Intercom · 12/11/2017 13:16

My impression is that he is misogynist and selfish. He isn't prioritising your wishes and you deserve better. LTB.

Icema · 12/11/2017 13:25

I have no problem with his friendship as it is a free country and we can be friends with whom we like. I'm am just a little suspect about the way he goes about friendships with them. I mean in the year I have been seeing him. His told me where he has taken his wife, where he hasn't taken her where they have lived where there son was conceived what she likes what she don't like about cards she sends him on his birthday. Calling me by her name. Boasts about how he watches videos and looks at pictures of his lady friend in the pub. Boasts how his given her lifts home. I just thought this to be a little strange.

OP posts:
Gemini69 · 12/11/2017 13:51

Bangs head against laptop screen......... Hmm

MyKingdomForBrie · 12/11/2017 13:55

He is a joke. Telling you he’ll always be on their side when they have abused you would be the absolute deal breaker for me, though the woman in the pub scenario is deeply unappealing/unattractive.

Just LTB.

DukesofHazzard · 12/11/2017 14:07

OP Have you ever been in a relationship where you've been treated with respect? You seem to think his behaviour is acceptable??? Watching videos of a younger woman on his phone...this alone is reason to LTB never mind all the stuff with his wife. Just because he rings you every night, doesn't mean he cares about you, in fact, he's probably ringing you every night to check up on you.

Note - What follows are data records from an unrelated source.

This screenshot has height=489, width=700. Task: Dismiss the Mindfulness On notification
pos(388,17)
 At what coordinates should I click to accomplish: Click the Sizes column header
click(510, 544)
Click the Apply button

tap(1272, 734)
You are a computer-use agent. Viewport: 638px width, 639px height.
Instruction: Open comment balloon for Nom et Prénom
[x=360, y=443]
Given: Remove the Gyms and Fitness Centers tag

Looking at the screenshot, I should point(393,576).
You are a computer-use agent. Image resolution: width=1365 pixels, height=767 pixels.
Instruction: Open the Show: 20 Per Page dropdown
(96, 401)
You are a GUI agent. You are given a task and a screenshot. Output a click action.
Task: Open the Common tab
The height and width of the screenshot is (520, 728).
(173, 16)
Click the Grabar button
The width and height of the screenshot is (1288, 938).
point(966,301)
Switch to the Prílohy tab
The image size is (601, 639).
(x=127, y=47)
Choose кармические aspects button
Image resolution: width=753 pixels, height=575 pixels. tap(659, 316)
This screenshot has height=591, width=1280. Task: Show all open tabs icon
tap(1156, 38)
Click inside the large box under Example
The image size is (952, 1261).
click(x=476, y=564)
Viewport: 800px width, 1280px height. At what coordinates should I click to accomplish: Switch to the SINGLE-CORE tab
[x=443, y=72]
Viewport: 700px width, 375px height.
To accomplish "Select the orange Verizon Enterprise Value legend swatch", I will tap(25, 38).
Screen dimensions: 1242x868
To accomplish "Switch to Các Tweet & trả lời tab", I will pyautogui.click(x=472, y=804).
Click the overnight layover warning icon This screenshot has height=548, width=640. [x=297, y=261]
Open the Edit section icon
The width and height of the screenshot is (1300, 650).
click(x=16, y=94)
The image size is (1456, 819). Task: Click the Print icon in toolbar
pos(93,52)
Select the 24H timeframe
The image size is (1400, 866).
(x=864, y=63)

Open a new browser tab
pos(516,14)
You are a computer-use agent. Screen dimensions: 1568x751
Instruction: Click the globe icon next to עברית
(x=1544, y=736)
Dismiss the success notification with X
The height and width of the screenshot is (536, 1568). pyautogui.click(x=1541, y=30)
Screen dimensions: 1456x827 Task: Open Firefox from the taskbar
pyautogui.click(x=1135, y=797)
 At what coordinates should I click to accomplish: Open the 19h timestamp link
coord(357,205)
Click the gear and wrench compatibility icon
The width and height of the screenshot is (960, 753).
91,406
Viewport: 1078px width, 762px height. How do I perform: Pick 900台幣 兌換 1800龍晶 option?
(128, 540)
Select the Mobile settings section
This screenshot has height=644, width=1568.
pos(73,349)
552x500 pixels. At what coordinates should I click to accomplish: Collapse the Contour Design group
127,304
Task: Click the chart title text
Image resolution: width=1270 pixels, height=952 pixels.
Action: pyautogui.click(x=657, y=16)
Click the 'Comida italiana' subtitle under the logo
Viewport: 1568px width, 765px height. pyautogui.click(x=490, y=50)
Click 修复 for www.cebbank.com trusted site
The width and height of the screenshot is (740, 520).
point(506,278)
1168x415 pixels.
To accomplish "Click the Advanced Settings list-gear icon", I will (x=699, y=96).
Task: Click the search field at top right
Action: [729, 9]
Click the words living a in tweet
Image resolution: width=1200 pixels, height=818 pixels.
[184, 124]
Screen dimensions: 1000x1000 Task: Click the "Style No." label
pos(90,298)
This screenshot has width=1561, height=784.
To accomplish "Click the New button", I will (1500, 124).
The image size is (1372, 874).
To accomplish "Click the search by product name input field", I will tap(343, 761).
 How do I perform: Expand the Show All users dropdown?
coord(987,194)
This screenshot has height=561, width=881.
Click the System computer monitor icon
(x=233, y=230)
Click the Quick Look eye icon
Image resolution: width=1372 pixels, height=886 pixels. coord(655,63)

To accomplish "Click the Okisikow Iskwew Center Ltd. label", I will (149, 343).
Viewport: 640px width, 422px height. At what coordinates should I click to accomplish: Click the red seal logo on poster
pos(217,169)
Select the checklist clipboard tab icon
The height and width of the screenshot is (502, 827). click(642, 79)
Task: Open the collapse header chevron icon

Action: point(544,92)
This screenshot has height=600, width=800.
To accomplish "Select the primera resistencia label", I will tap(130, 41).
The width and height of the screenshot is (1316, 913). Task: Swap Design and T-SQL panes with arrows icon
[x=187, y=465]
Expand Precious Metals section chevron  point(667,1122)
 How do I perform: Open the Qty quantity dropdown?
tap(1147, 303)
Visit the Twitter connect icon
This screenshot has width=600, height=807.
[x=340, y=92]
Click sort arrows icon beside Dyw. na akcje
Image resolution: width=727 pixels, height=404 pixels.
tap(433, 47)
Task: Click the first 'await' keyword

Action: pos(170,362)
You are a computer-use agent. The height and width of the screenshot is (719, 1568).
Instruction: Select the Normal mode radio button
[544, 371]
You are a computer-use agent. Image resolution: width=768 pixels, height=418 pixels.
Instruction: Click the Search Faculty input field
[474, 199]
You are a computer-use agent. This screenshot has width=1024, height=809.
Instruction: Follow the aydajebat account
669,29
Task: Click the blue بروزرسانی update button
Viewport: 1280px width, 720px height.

DukesofHazzard · 12/11/2017 14:08

I don't know why I said younger^...younger or not it's a complete no-no.

Intercom · 12/11/2017 14:11

Every concern you've written on this thread is valid OP.

AnyFucker · 12/11/2017 14:12

What kind of "videos" ? Confused

Icema · 12/11/2017 16:34

The videos on his phone are of a charity event where she sat in a bath of beans for several hours. I just don't see any reason to keep watching them and tell her he is watching them. I just find it f...... strange to keep watching them. But every time I confront him he claims everything is nothing and that they are just the bestest of friends and so he claims is his wife.

OP posts:
ShatnersWig · 12/11/2017 16:46

We're all wasting our breath

Worriedrose · 12/11/2017 16:46

Yeah that's fucking strange and creepy
And as for his wife not liking you, well if they were friends then she would be delighted
He sounds like he maipulates everyone around him so they all stroke his ego.
Get the funk out of there ASAP

DukesofHazzard · 12/11/2017 16:49

But every time I confront him he claims everything is nothing and that they are just the bestest of friends and so he claims is his wife

Of course he does, he's hardly going to admit he's a complete arsehole. You only have 2 choices here...Leave him or stay for more of the same..he's not going to change.

AnyFucker · 12/11/2017 17:12

He is a creep, tbh

Intercom · 12/11/2017 17:15

I don’t think you want to take the sensible advice on here OP. There’s no point trying to convince you to LTB if you’re not going to, and just wanted a moan.